Near-equivalence of the Restricted Isometry Property and the Johnson-Lindenstrauss Lemma
Presenter
September 20, 2011
Keywords:
- compressed sensing
- analysis of algorithms
- quantitative geometry
- probability theory
- sparse graphs
- metric graphs
MSC:
- 60G15
- 60Gxx
- 60-xx
- 60B20
- 68P30
- 68Pxx
Abstract
The Johnson-Lindenstrauss Lemma states that any set of p points in high-dimensional Euclidean space can be embedded into O( log(p)/d^2 ) dimensions, without distorting the distance between any two points by more than a factor of 1 - d and 1 + d. We establish a "near-equivalence" between Johnson-Lindenstrauss embeddings and the Restricted Isometry Property (RIP), a well-known concept in the theory of compressed sensing often used for showing success of l1- minimization.

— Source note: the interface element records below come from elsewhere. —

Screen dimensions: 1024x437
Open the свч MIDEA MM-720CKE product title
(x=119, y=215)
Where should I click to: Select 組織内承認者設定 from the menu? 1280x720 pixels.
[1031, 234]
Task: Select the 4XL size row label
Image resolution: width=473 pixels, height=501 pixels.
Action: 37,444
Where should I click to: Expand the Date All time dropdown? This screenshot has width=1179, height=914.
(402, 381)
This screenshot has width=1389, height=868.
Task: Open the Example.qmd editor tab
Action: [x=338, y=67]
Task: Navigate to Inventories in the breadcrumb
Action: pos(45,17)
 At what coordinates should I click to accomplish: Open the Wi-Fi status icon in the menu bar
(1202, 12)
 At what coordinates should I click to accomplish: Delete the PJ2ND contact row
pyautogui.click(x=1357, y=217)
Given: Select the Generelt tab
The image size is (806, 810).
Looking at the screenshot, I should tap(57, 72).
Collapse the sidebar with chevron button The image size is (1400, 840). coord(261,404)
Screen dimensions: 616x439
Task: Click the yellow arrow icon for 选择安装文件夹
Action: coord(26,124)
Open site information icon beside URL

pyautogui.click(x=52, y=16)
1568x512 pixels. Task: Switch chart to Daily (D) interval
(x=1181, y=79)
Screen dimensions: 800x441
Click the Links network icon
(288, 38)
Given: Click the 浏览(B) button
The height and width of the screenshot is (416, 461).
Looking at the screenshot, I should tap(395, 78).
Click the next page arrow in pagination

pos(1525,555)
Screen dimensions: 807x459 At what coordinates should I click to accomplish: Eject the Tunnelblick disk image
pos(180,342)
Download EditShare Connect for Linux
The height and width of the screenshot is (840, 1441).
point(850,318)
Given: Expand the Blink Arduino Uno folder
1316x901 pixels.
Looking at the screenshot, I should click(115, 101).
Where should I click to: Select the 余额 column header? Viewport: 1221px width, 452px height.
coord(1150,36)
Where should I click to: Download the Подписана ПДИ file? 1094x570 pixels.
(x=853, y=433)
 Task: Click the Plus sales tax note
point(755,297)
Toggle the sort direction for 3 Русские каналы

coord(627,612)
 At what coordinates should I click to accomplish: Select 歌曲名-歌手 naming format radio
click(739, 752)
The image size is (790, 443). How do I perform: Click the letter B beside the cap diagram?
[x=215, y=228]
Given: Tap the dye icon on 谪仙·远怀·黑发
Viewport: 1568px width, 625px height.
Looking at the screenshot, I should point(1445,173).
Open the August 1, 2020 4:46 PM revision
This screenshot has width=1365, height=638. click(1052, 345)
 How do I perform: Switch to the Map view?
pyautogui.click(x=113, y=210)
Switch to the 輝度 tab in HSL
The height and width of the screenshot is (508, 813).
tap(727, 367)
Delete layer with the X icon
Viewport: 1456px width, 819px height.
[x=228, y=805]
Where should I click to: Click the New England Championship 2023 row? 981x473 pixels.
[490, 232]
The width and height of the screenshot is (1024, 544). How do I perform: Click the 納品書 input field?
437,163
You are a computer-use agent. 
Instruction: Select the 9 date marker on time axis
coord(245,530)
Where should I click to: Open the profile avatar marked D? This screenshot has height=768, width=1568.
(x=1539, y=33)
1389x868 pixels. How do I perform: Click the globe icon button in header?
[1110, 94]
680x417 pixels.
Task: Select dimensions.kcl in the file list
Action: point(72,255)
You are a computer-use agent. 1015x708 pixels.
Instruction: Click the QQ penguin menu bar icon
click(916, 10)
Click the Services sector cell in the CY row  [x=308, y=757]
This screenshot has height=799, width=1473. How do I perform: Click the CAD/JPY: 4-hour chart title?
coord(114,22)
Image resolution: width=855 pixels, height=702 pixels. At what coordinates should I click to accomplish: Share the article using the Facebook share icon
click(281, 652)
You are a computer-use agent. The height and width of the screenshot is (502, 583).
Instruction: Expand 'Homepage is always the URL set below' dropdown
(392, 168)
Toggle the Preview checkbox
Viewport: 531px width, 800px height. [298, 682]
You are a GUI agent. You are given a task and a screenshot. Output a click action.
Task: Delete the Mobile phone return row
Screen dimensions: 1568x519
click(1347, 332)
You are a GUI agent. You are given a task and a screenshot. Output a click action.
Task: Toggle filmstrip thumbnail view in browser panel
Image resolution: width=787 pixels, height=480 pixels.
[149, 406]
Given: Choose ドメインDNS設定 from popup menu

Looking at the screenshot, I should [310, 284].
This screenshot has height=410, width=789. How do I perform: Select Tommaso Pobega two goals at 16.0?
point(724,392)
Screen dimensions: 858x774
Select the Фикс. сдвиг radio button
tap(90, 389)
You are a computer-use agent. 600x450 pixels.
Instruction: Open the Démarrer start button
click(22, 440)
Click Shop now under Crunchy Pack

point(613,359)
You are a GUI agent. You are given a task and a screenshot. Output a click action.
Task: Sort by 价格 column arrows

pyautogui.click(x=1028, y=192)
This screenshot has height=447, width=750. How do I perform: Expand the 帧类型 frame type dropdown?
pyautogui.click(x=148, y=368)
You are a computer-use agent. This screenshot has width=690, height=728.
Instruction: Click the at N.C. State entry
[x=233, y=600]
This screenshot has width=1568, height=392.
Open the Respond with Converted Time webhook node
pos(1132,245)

Consequently, matrices satisfying the Restricted Isometry Property of optimal order provide optimal Johnson-Lindenstrauss embeddings up to a logarithmic factor in the ambient dimension of the data. Moreover, our results yield the best-known bounds on the necessary embedding dimension for a wide class of structured random matrices, resulting in improved bounds for "fast" Johnson-Lindenstrauss transforms.
We also discuss implications of our results in the area of compressed sensing.
This is joint work with Felix Krahmer.